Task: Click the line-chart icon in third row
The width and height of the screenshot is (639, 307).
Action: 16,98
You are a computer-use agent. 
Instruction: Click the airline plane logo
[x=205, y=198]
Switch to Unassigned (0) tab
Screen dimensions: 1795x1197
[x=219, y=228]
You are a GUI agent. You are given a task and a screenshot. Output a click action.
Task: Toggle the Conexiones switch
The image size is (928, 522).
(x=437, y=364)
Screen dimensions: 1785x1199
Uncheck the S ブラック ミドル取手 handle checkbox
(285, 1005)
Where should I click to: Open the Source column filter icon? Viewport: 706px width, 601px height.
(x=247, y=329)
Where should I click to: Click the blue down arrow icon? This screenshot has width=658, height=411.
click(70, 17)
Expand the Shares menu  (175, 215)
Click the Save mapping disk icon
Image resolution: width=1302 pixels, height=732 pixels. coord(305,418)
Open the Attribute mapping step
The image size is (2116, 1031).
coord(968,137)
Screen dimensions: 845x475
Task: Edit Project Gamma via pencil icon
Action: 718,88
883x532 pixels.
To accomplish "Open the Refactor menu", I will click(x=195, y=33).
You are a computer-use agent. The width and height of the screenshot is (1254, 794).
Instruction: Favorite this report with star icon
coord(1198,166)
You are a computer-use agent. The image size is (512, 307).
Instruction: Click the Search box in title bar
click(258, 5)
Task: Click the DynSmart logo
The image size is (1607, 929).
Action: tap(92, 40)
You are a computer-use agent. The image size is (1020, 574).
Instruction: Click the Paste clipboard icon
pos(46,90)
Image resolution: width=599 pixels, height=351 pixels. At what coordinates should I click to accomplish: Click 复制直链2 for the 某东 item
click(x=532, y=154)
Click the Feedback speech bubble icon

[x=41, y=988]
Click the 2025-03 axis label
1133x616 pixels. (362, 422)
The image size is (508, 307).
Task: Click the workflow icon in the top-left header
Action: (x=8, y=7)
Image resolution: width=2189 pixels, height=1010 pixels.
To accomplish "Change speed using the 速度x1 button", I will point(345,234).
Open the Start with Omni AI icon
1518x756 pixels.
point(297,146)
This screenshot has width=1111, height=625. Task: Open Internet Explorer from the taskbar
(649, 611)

■ ■ ■ ■ ■ ■ ■

Copy each line exactly, from the line containing "Instruction: Click the Paste clipboard icon" down to the last line of the material, and no other lines.

Instruction: Click the Paste clipboard icon
pos(46,90)
Image resolution: width=599 pixels, height=351 pixels. At what coordinates should I click to accomplish: Click 复制直链2 for the 某东 item
click(x=532, y=154)
Click the Feedback speech bubble icon

[x=41, y=988]
Click the 2025-03 axis label
1133x616 pixels. (362, 422)
The image size is (508, 307).
Task: Click the workflow icon in the top-left header
Action: (x=8, y=7)
Image resolution: width=2189 pixels, height=1010 pixels.
To accomplish "Change speed using the 速度x1 button", I will point(345,234).
Open the Start with Omni AI icon
1518x756 pixels.
point(297,146)
This screenshot has width=1111, height=625. Task: Open Internet Explorer from the taskbar
(649, 611)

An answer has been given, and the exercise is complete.